**** Information shown ****

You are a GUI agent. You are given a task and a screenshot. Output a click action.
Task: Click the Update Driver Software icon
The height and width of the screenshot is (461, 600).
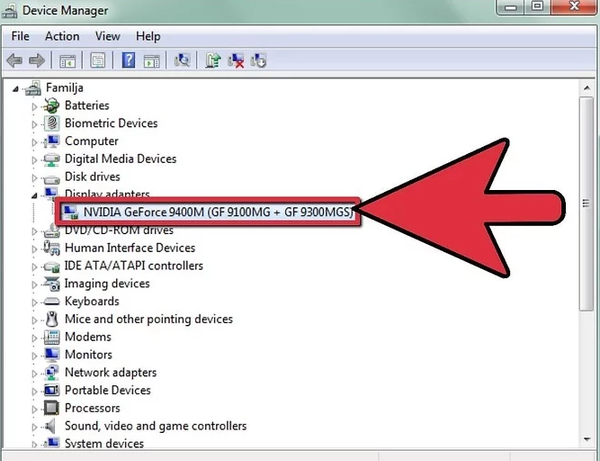[x=213, y=60]
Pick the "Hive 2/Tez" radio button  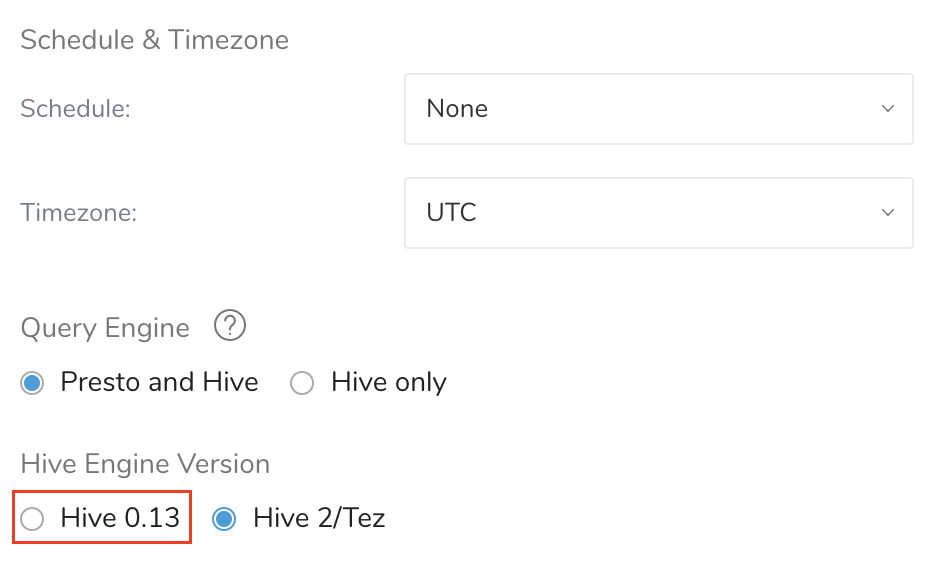(x=225, y=518)
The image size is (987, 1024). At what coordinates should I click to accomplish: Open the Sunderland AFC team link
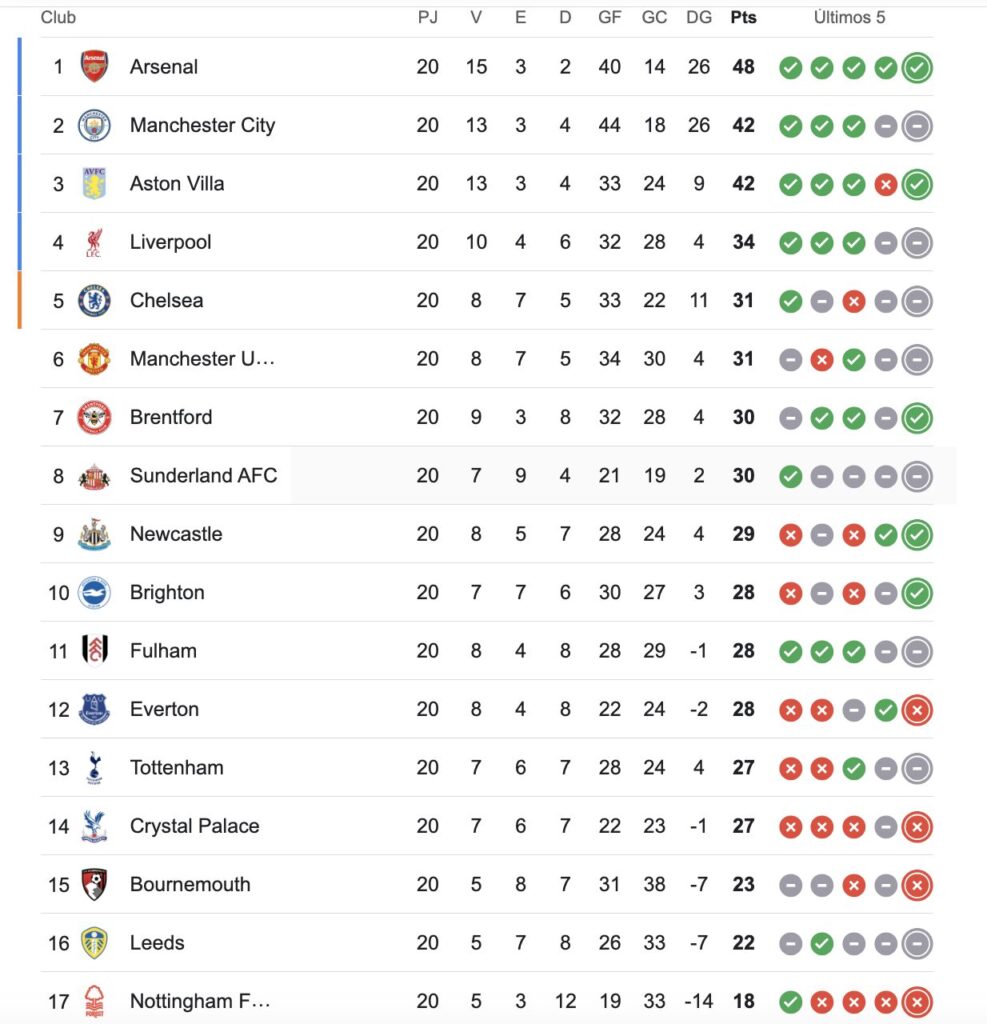tap(203, 476)
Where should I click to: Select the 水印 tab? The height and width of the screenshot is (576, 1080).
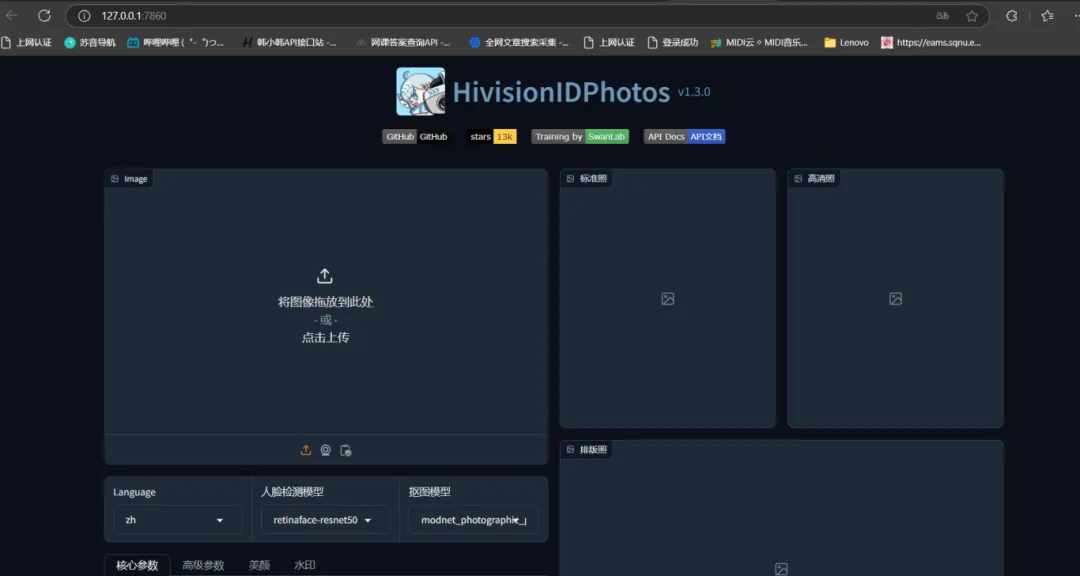(304, 566)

****

◆ **What needs to be done**
For this exercise, the lines from the one containing "Where should I" through the last line of the entries above are to be output exactly, both included, and pictures are skipped.

◆ **Task solution**
Where should I click to: Select the 水印 tab? The height and width of the screenshot is (576, 1080).
(304, 566)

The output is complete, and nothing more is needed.